(PROBLEM): From the post below on foreign demand for U.S. Treasury bonds, extract word for word the passage from "You see, that's" up to and including "in complete chaos.".

++++ DOCUMENT SEGMENT

Foreigners Puking Up U.S. Treasury BondsSubmitted by northstar on Wed, 01/28/2009 - 02:48
New York Times: “ All the key drivers of China's Treasury purchases are disappearing — there's a waning appetite for dollars and a waning appetite for Treasuries, and that complicates the outlook for interest rates,” said Ben Simpfendorfer, an economist in the Hong Kong office of the Royal Bank of Scotland.
I've talked extensively about the bubble in U.S. Treasuries in recent issues of Bourbon & Bayonets . The majority of the emphasis in my analysis was towards the massive amount of monetary inflation and the exponential growth of U.S. government liabilities. What I haven't talked about is the other side of the story.
As Mr. Simpfendorfer notes, we are seeing demand from the biggest foreign players in the Treasury market diminish. Obviously these guys aren't complete idiots and a lot of their decreased demand is from the above mentioned reasons. But why must it always be about us?
You see, that's the problem. Both politicians and the citizens of the U.S.A actually believe the Chinese care what we say. That's the equivalent of the bookie taking orders from the gambling addict that owes him $50,000. It's ridiculous. At any time the Chinese can cut off its funding to the U.S. and poof, there are no more wars in Iraq and Afghanistan . Social security and Medicare cease to exist, and the dollar collapses overnight resulting in complete chaos.
A perfect and very interesting example of this is the continued jaw-boning by the U.S. to get the Chinese to let the Yuan float in order to increase its value therefore reducing our trade deficit. Even Geithner was speaking out on this topic, shaking his finger at the Chinese Like I mentioned, the Chinese don't care, but the interesting thing is whether or not this notion would even work. There have been many occasions where a nation has let its currency float with the desire to strengthen it and reduce their trade surplus with the U.S. A large number of those cases have ended up having the exact opposite reaction with the domestic currency actually decreasing in value. Two clichés here: be careful what you with for and don't bite the hand that feeds you.

++++++++
++++ EXTRACTED ENTRIES

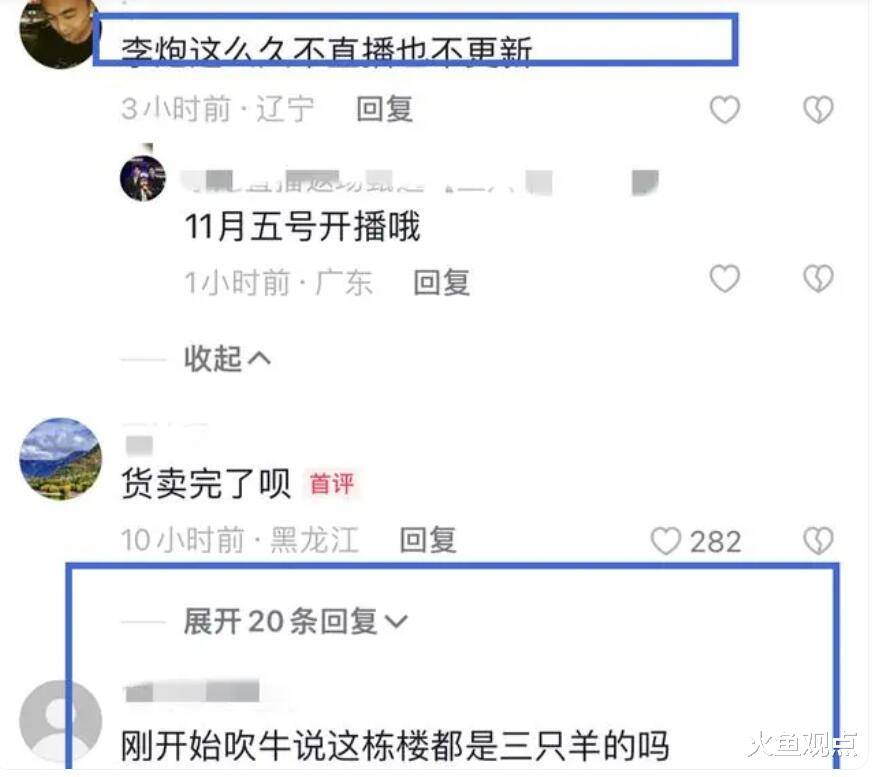Open the blurred username above 11月五号开播哦
Screen dimensions: 872x777
[x=423, y=182]
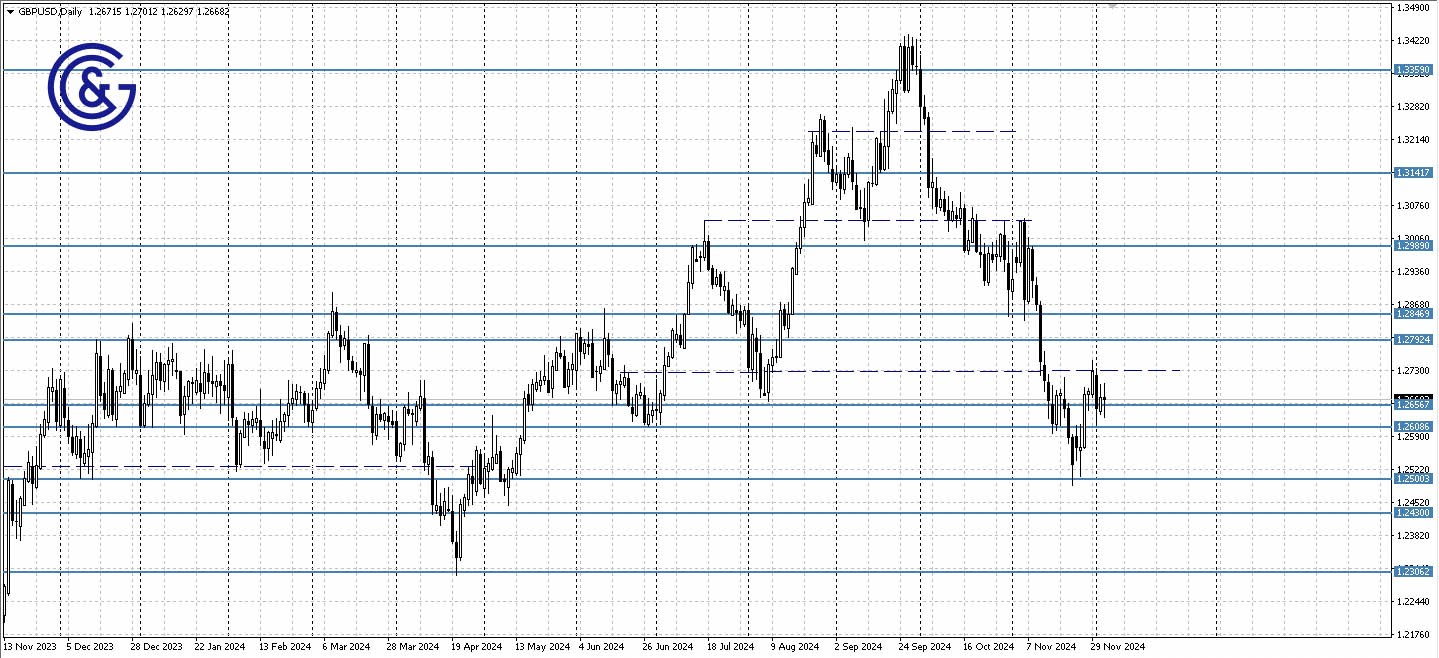This screenshot has width=1439, height=658.
Task: Click the 1.31417 level label on axis
Action: (1413, 173)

++++++++

(YOUR SOLUTION):
You see, that's the problem. Both politicians and the citizens of the U.S.A actually believe the Chinese care what we say. That's the equivalent of the bookie taking orders from the gambling addict that owes him $50,000. It's ridiculous. At any time the Chinese can cut off its funding to the U.S. and poof, there are no more wars in Iraq and Afghanistan . Social security and Medicare cease to exist, and the dollar collapses overnight resulting in complete chaos.